* [Written task]: Render the entries starting at the line containing "Where should I click to: Click the type" and ending at the line containing "Click the Clear" as a numbered list, with blank lines omitted.

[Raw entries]
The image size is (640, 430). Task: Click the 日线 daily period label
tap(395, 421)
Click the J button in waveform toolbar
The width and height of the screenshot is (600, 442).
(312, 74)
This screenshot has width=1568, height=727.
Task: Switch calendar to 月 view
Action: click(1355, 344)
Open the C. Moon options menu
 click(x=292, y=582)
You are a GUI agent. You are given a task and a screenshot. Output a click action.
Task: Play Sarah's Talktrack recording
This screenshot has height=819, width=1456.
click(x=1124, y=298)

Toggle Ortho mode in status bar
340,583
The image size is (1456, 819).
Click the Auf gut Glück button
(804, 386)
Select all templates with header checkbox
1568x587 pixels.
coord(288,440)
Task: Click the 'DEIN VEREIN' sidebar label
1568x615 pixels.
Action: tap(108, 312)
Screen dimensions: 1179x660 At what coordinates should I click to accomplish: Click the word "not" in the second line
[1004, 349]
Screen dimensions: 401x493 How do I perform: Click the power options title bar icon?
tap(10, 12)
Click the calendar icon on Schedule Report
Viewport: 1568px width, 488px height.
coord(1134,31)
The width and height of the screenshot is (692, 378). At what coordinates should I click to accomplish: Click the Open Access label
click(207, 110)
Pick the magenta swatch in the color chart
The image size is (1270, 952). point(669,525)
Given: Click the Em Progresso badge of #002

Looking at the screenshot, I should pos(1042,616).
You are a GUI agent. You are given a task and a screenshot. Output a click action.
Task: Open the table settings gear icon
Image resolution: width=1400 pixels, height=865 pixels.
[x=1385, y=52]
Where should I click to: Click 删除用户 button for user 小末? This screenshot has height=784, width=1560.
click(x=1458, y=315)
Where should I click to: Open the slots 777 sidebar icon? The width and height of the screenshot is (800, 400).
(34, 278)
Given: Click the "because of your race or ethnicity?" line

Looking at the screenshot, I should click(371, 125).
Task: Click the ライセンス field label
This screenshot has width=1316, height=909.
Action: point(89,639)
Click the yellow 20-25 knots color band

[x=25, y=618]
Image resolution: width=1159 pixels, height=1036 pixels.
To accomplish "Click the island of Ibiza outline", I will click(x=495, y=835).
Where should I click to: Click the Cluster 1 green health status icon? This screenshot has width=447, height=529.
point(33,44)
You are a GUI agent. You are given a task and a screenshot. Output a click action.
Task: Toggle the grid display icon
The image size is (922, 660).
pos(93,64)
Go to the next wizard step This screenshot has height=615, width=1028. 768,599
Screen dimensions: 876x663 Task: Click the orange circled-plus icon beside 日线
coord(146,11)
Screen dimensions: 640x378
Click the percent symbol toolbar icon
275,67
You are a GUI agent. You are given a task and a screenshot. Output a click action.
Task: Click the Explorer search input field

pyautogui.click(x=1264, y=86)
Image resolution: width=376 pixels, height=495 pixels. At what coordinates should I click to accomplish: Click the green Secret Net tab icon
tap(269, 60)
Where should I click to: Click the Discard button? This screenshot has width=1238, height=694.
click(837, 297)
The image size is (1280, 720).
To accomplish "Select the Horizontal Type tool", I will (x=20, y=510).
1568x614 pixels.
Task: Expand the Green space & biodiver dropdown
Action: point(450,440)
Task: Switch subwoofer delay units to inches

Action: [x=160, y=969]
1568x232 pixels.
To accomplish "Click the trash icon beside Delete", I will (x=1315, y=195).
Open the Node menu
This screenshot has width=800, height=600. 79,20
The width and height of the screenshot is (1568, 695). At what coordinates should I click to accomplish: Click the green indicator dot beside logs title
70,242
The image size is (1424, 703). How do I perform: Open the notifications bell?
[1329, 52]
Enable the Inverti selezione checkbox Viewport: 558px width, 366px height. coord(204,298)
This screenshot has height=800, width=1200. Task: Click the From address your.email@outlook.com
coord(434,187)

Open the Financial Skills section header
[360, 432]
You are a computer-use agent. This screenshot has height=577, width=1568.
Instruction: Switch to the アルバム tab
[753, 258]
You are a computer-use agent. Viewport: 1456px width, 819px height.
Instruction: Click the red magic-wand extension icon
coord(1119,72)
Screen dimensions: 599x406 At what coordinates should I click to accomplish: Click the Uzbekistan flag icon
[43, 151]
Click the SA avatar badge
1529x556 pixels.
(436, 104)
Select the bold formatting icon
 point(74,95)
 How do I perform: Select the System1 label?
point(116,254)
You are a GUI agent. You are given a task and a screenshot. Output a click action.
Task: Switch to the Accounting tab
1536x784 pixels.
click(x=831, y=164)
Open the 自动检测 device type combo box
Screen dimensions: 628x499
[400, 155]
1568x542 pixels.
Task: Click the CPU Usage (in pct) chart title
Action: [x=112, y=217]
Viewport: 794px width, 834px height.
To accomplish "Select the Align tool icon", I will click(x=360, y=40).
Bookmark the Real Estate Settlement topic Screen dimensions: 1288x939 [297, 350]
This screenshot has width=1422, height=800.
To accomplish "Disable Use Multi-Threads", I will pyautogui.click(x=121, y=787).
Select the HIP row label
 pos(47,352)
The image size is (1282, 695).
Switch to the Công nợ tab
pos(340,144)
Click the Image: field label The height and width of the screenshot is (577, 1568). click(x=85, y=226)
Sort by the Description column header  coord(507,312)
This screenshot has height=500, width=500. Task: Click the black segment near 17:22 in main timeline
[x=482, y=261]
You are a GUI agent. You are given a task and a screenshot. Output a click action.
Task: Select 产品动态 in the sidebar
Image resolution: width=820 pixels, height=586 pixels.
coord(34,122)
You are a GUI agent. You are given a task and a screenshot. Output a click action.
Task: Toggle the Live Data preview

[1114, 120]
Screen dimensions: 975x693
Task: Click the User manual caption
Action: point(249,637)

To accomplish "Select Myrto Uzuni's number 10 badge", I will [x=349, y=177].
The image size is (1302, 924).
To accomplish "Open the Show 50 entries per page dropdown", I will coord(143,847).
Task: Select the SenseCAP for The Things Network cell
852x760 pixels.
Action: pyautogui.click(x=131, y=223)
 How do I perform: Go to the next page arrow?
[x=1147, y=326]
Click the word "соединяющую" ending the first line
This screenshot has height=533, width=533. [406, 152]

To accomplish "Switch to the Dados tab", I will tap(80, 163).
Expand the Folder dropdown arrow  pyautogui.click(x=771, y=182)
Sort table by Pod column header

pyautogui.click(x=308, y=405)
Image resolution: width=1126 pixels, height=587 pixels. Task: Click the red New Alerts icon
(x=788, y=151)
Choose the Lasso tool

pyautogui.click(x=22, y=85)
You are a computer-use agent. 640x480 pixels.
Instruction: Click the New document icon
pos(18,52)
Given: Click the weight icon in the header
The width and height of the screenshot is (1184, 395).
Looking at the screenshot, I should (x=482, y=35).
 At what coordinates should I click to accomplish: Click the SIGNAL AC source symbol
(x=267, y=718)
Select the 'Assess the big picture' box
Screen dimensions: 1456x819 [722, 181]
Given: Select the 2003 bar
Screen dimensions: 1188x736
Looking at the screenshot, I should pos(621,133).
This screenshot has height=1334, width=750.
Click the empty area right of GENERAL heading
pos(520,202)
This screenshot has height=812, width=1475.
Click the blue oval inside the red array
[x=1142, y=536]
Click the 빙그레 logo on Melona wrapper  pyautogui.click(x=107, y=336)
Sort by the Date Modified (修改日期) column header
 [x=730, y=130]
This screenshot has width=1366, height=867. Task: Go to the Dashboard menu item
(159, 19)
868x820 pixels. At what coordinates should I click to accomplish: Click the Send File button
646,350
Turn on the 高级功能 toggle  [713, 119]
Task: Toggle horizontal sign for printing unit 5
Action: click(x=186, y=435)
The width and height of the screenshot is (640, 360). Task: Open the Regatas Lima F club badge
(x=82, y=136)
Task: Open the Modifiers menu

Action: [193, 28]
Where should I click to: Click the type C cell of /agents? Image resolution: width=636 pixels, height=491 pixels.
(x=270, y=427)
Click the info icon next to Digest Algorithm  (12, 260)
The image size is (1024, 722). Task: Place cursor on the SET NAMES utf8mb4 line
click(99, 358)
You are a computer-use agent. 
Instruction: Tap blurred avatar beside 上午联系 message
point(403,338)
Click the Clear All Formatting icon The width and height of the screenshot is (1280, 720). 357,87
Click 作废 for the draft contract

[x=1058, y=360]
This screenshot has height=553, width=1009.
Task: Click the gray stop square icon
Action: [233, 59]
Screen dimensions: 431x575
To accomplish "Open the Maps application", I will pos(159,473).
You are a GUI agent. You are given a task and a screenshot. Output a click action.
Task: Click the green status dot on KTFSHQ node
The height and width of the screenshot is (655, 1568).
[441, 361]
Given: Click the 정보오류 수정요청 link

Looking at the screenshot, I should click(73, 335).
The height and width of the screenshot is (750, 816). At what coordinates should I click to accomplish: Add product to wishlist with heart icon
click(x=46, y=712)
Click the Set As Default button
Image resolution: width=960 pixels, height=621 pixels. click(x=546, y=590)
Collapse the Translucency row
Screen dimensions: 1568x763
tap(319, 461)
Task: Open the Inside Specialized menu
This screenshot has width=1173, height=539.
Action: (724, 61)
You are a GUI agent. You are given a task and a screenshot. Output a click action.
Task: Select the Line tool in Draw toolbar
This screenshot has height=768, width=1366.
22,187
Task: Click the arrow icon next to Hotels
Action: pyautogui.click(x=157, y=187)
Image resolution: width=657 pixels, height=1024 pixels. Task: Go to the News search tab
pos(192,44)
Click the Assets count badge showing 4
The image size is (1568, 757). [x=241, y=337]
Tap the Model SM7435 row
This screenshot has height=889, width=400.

* [Correct output]:
1. Where should I click to: Click the type C cell of /agents? Image resolution: width=636 pixels, height=491 pixels.
2. (x=270, y=427)
3. Click the info icon next to Digest Algorithm  (12, 260)
4. The image size is (1024, 722). Task: Place cursor on the SET NAMES utf8mb4 line
5. click(99, 358)
6. You are a computer-use agent. 
7. Instruction: Tap blurred avatar beside 上午联系 message
8. point(403,338)
9. Click the Clear All Formatting icon The width and height of the screenshot is (1280, 720). 357,87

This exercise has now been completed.